Background Vitamin K antagonists (VKAs) remain the oral anticoagulant most prescribed for treatment and prevention of thrombotic disorders in atrial fibrillation (AF), despite the recent appearance of the new oral anticoagulants dabigatran, rivaroxaban and apixaban (NOACs). NOACs represent the alternative for some special cases (hypersensitivity or contraindication to VKAs; poor INR (International Normalised Ratio) control or unavailability for INR control). VKORC1-rs9923231 gene polymorphism is related to a longer time to achieve stability, higher risk of over-anticoagulation in the first months of treatment and lower doses of VKAs compared to wild-type patients, therefore exposing these patients to a higher risk of adverse reactions.

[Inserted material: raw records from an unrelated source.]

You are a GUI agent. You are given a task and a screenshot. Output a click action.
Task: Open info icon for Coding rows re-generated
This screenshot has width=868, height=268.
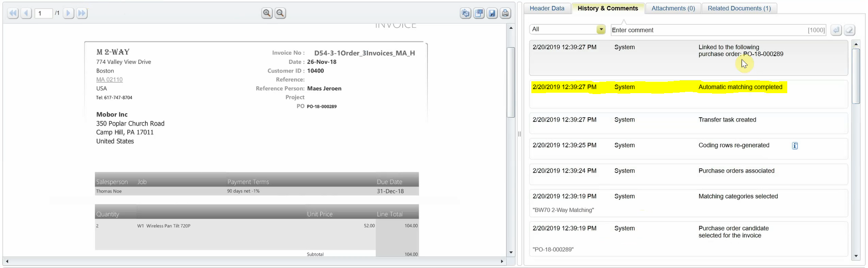point(795,146)
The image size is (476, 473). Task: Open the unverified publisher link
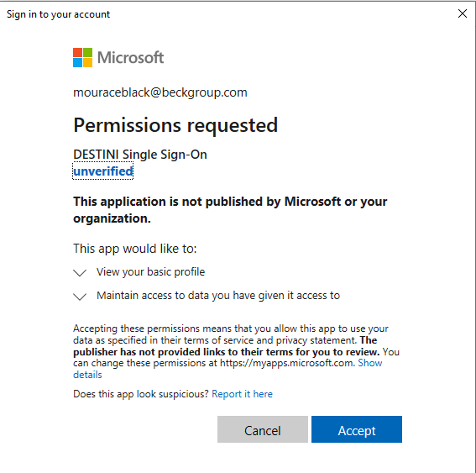pos(103,171)
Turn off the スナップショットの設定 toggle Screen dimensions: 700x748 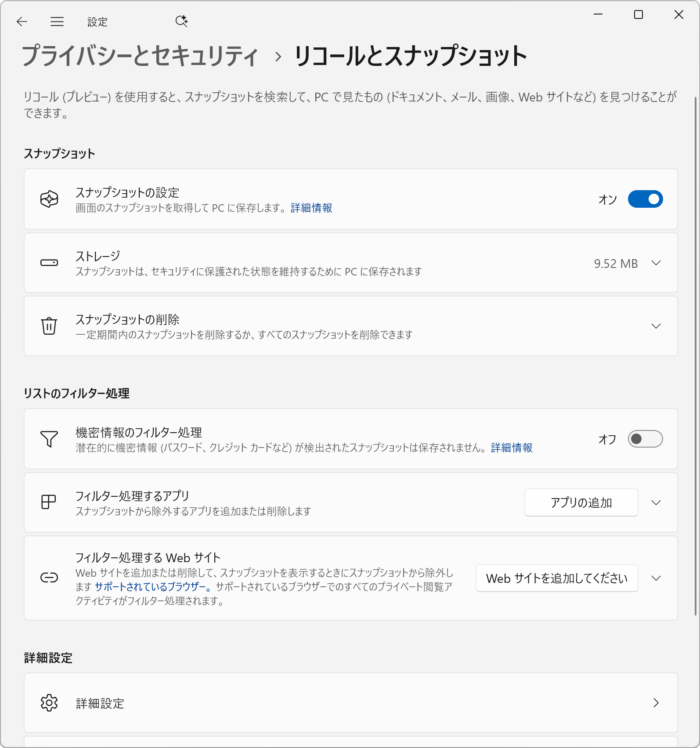645,199
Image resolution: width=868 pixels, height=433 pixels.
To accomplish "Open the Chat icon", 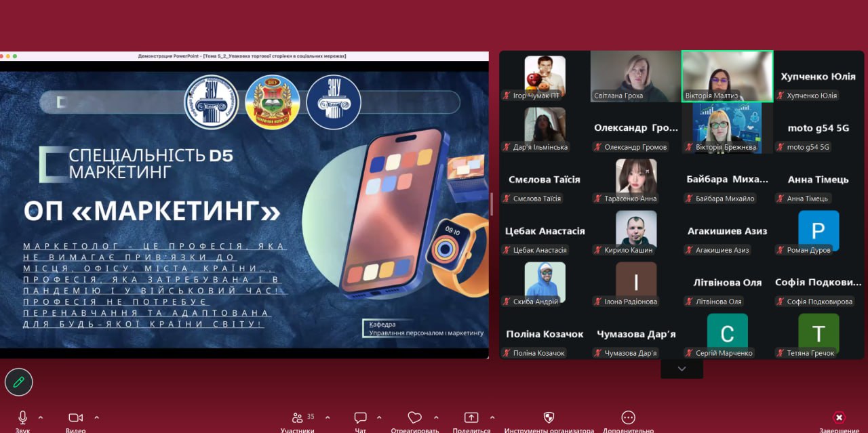I will click(x=360, y=417).
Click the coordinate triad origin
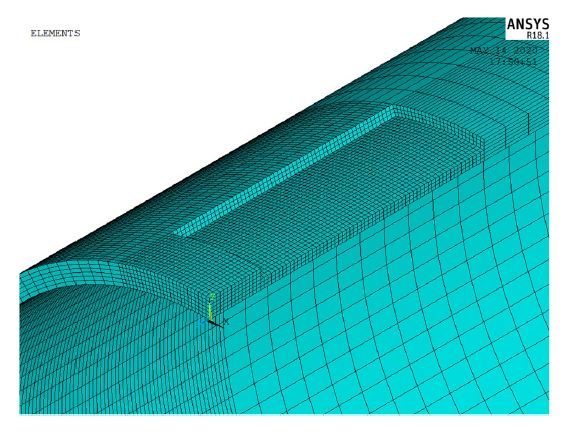 click(210, 320)
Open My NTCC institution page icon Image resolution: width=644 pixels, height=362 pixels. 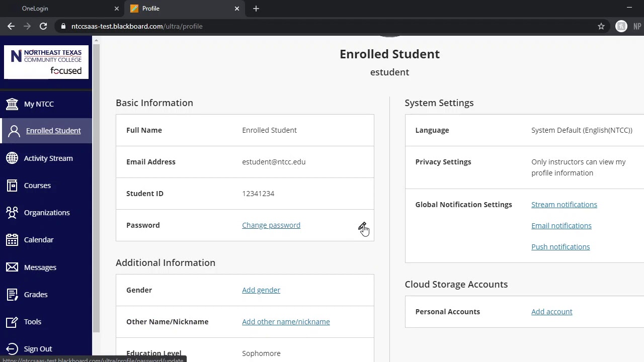click(x=12, y=104)
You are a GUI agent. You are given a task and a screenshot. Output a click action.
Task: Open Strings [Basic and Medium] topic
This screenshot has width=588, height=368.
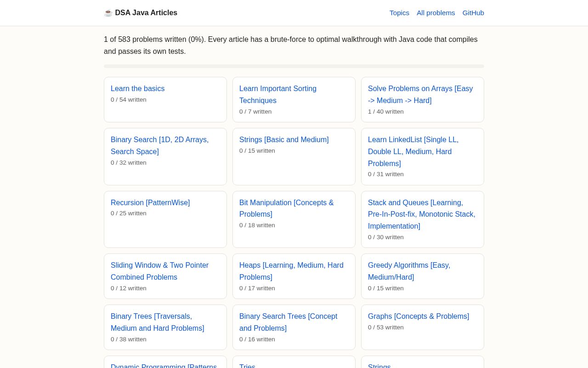click(x=284, y=140)
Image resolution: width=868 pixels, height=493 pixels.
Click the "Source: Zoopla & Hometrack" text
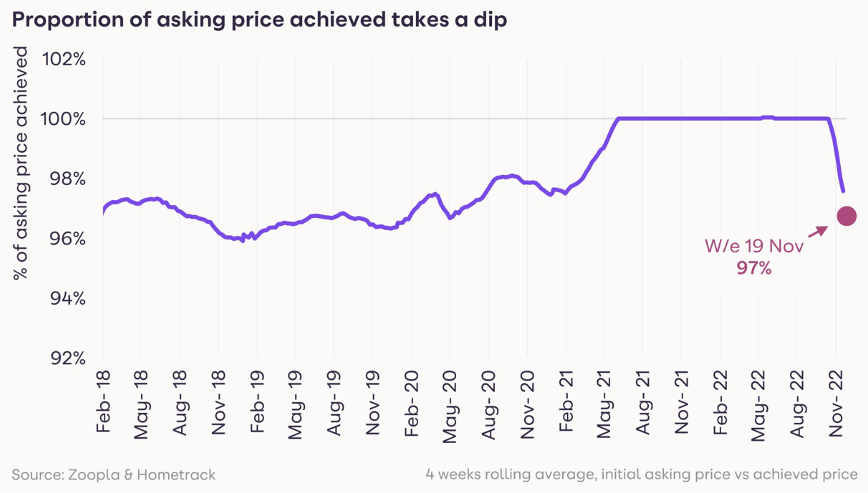(x=113, y=474)
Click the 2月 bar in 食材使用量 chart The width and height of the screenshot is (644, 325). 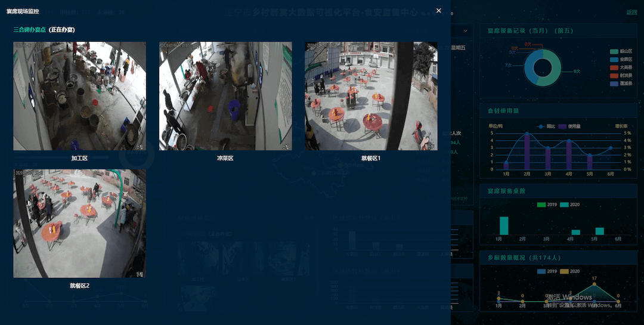[527, 152]
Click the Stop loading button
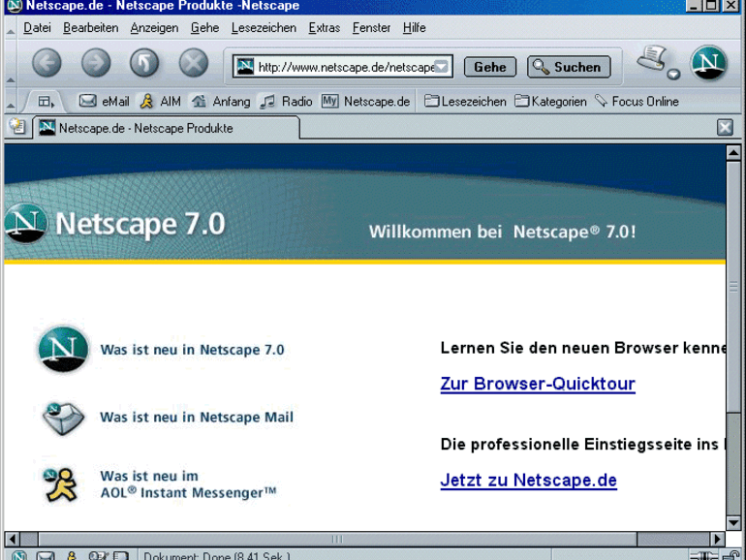 click(194, 64)
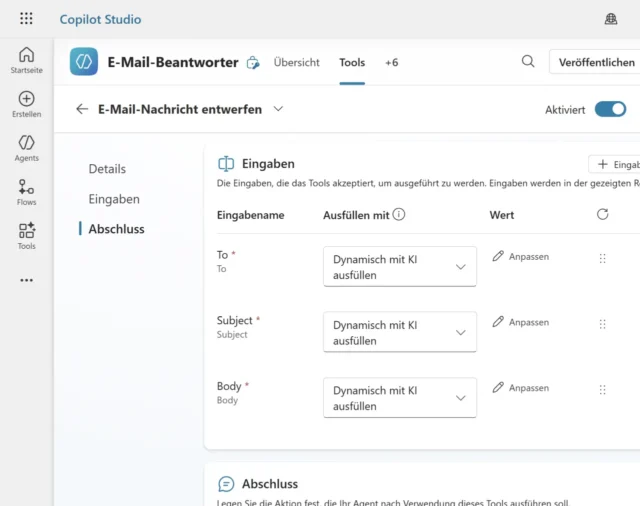Open the app launcher grid icon
Image resolution: width=640 pixels, height=506 pixels.
coord(26,19)
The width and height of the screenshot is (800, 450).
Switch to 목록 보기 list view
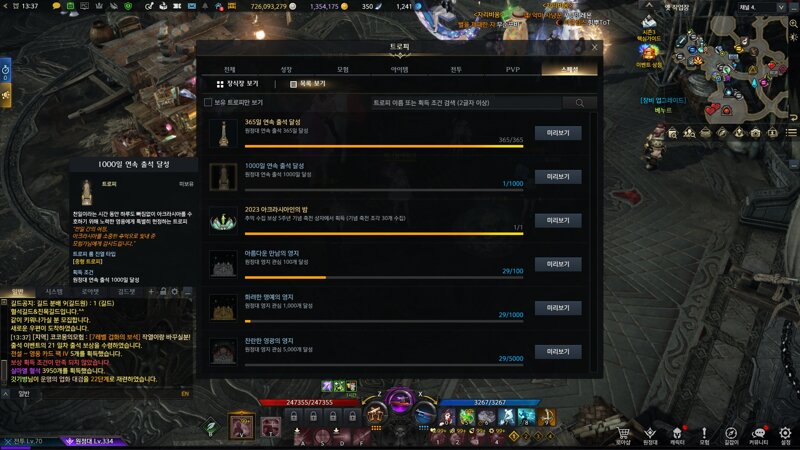[x=308, y=84]
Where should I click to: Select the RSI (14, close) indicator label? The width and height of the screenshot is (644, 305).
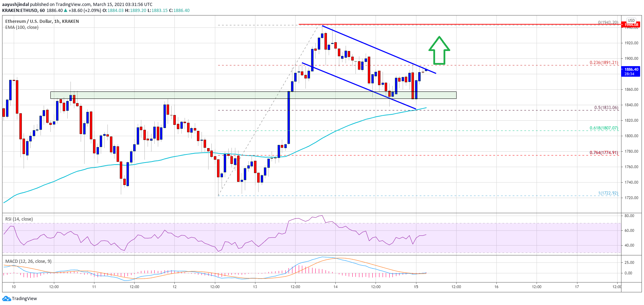(x=19, y=219)
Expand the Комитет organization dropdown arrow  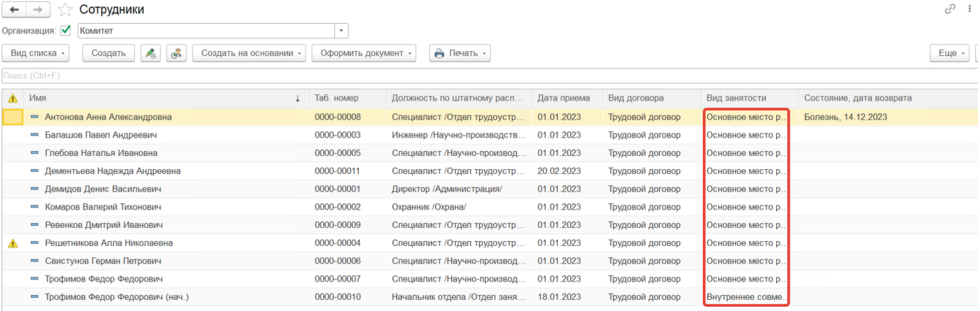pos(341,31)
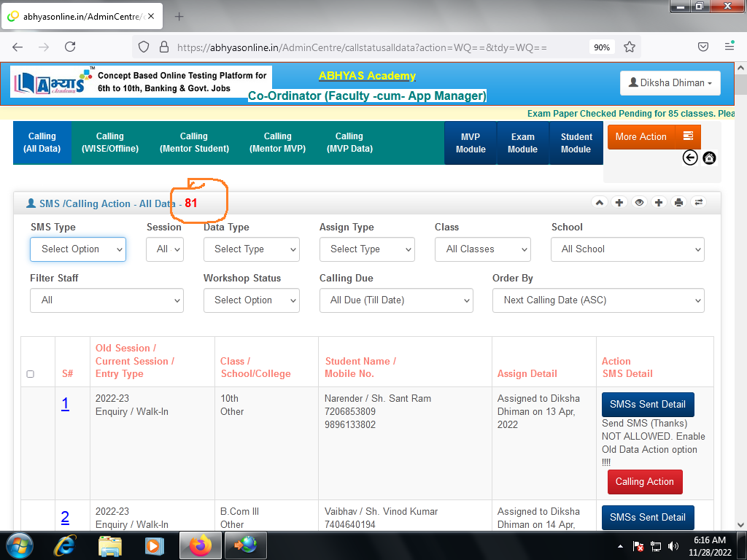
Task: Open the SMS Type dropdown
Action: coord(78,249)
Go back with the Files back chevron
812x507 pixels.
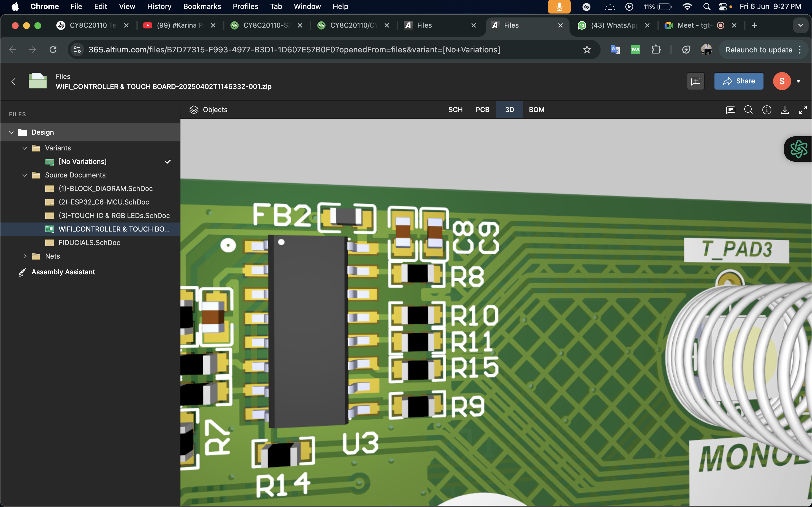pyautogui.click(x=13, y=81)
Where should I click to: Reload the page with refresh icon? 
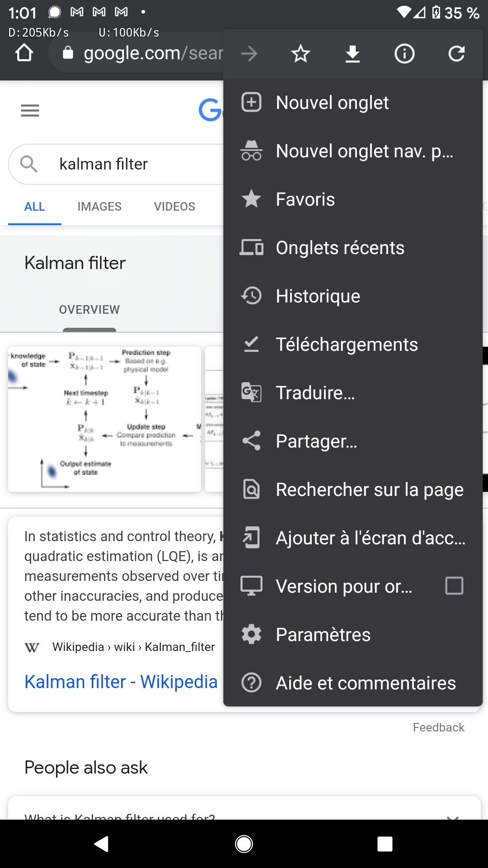click(x=456, y=54)
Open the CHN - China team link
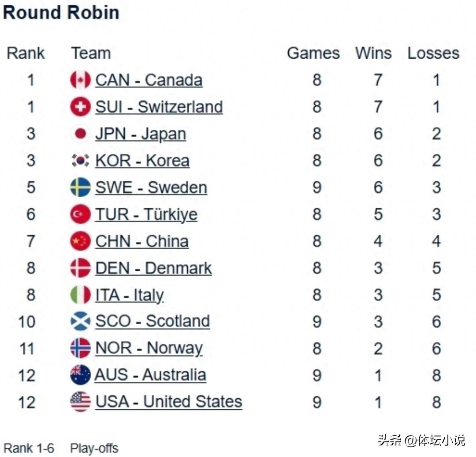Image resolution: width=476 pixels, height=457 pixels. 141,241
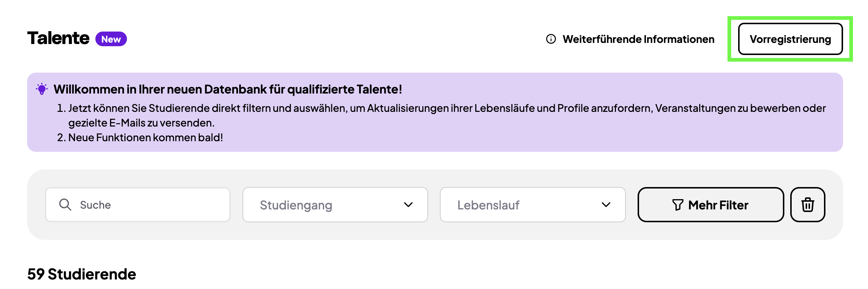Click the purple New badge next to Talente
The height and width of the screenshot is (289, 868).
click(x=111, y=39)
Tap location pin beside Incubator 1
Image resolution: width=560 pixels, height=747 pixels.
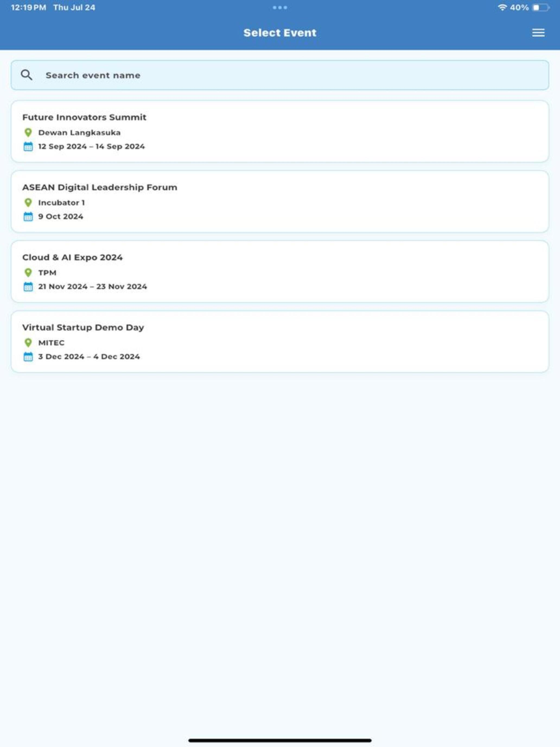pyautogui.click(x=28, y=203)
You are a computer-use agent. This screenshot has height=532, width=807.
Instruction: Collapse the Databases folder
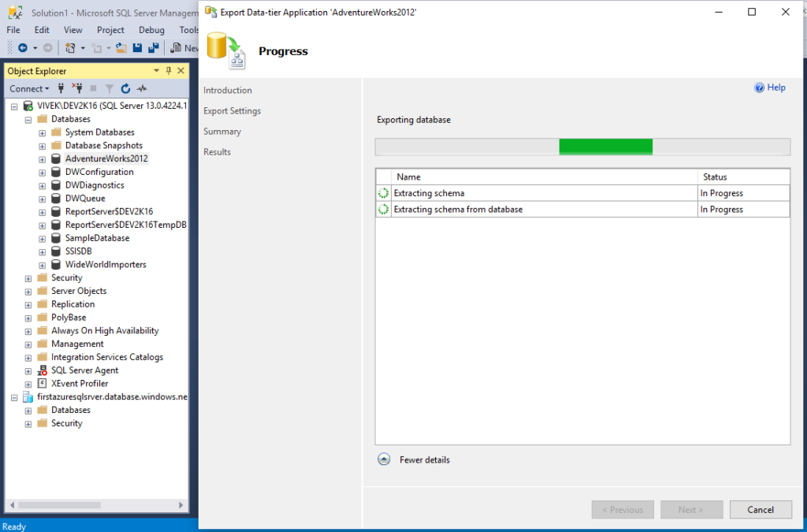28,118
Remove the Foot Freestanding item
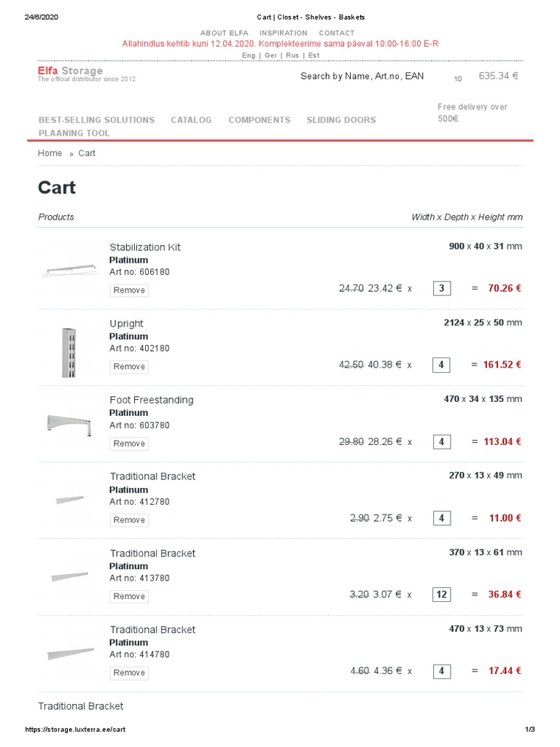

Purpose To evaluate the association of VKORC1-TT genotype with the change from VKA to NOAC treatment due to poor INR control at Complejo Hospitalario de Granada.

Materials and Methods Retrospective Cohort study. Patients diagnosed with AF on oral anticoagulant treatment VKORC1-rs9923231 genotype was compared between patients treated with acenocoumarol who achieved a stable dose after a minimum period of seven months and patients who were switched to NOACs after pretreatment with acenocoumarol due to poor INR control Cohorts were defined by VKORC1 TT-genotype Genotyping was performed by Polymerase Chain Reaction - Restriction Fragment Length Polymorphism for VKORC1-rs9923231.

Results Seventy-nine patients fulfilled the inclusion criteria in total. Seventy-one had achieved stable doses with acenocoumarol (89.9%; 71/79) and 8 had been switched to NOACs (10.1%; 8/79). VKORC1-TT genotype was present in 13 patients, 4 switched to NOACs due to poor INR control (30.8%; 4/13). The VKORC1-C allele was present in 66 patients, 4 changed to NOACs (6.1%; 4/66). Relative risk for switching to NOACs was 5.1 (1.5-17.8; p = 0.022).

Conclusions Long-term oral anticoagulant treatment in AF patients should be selected on the basis of the VKORC1-TT genotype, since they are more likely to need NOACs.

No conflict of interest.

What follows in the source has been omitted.